However, the one-day conference held at the prestigious university was funded through Collateral Global and supported by Brownstone Institute, promoters of pandemic misinformation and COVID-19 contrarians. It was the opposite of a serious discussion on pandemic preparedness.
To place these organizations into a proper perspective, it bears noting that Robert Dingwall, a British sociologist who has been heavily promoted by Collateral Global, wrote on his blog in March 2020 that the elderly would be better off to die from COVID-19 than to be protected and later die from a degenerative disease like dementia. This was a thinly disguised version of fascistic eugenics—weeding out the “unfit” from society.
The Stanford symposium showcased a panel of discredited scientists and supposed policy health experts associated with the reactionary Great Barrington Declaration, better characterized as a manifesto of death, set on promoting the notion that no broad-based public health initiatives should have ever been undertaken during the COVID-19 pandemic or when the next pandemic strikes.
At the core of the debunked “declaration” is the claim that there can be “focused protection” against the pandemic for those at high risk, which would allow those at minimal risk of death to lead normal lives while building up immunity to the virus through natural immunity.
Well-respected global health advocate Peter Hotez said of the conference, “This is awful, a full-on anti-science agenda (and revisionist history), tone deaf to how this kind of rhetoric contributed to the deaths of thousands of Americans during the pandemic by convincing them to shun vaccines or minimize COVID.”
These include discredited figures like Dr. Jay Bhattacharya, a Stanford public policy professor; Dr. Scott Atlas, former Trump administration adviser on the Coronavirus Task Force; and Anders Tegnell, Sweden’s former state epidemiologist, who advocated for a policy of mass infection to achieve “herd immunity” that had horrendous consequences on the population, in particular, the elderly and most frail. Tegnell’s most consequential remark during the conference gave the flavor of the event: “We have focused so much on mortality as a measure of outcome, but there are more important things.”
Included on the panel were Marty Makary, prominent Johns Hopkins University surgeon, who had repeatedly predicted that the population was on the verge of achieving natural immunity and the pandemic would thus come to an end. Also there was Oxford Professor of Epidemiology Sunetra Gupta, one of the original signers of the declaration with Bhattacharya, and Harvard University biostatistician Martin Kuldorff.
Graph compares COVID deaths in the US, Sweden and Norway (which adopted a far more rigorous pandemic mitigation program). [Photo: Our World in Data] Gupta has called for mass infection of the young and declared during the conference that her idea of focused protection had evolved into what she termed “individual risk reduction,” where each person would decide for him or herself the level of protection and mitigation they wanted to assume during a deadly outbreak. This is the literal opposite of public health, treating infection with a highly contagious and potentially lethal disease as a purely individual matter.
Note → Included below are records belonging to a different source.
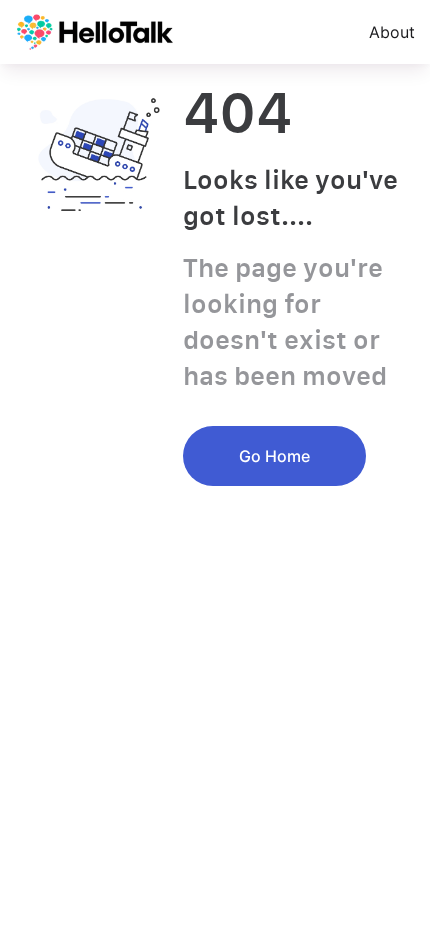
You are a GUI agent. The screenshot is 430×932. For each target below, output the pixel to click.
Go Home (274, 456)
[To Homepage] (95, 32)
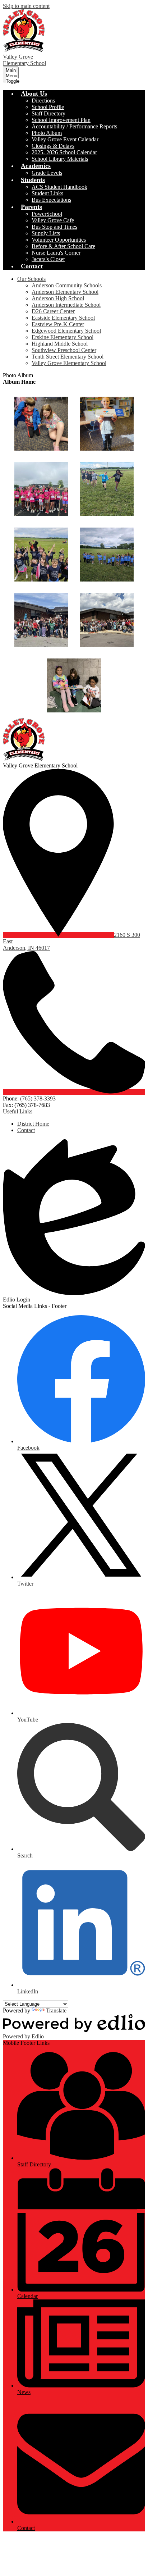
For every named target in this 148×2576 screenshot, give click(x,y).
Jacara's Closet (48, 259)
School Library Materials (60, 159)
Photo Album (47, 133)
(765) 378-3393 (38, 1098)
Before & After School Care (63, 246)
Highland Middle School (60, 344)
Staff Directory (48, 113)
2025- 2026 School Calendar (64, 152)
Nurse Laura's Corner (56, 253)
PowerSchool (47, 214)
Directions (43, 100)
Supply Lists (46, 233)
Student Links (47, 193)
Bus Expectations (51, 200)
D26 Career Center (53, 311)
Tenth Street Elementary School (67, 357)
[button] (34, 93)
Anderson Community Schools (67, 285)
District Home (33, 1124)
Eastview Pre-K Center (58, 324)
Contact (26, 1130)
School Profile (48, 107)
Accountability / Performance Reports (74, 126)
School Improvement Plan (61, 120)
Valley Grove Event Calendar (65, 139)
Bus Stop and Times (54, 227)
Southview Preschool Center (64, 350)
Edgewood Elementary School (66, 331)
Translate (56, 2010)
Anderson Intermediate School (66, 305)
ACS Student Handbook (59, 187)
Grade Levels (47, 173)
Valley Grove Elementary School (69, 363)
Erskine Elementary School (62, 337)
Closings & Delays (53, 146)
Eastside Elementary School (63, 318)
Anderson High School (58, 298)
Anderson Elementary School (65, 292)
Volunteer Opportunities (59, 240)
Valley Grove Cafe (53, 220)
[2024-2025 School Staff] (107, 620)
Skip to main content (26, 6)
That institutions like Johns Hopkins, Harvard and Stanford are at the forefront of promoting such anti-science and anti-public health initiatives speaks to the deep political and moral decline in academic circles. Similarly, these “elite” institutions have embraced censorship and attacks on democratic rights of students protesting the US backing of Israel’s genocidal policies in Gaza.
Closing remarks at the Stanford conference were given by John Ioannidis, professor of epidemiology and one of the principal investigators of the fallacious, non-peer-reviewed Santa Clara County study, released in April 2020, which suggested that COVID-19 was no deadlier than the flu and that the pandemic measures to protect populations needed to be lifted forthwith.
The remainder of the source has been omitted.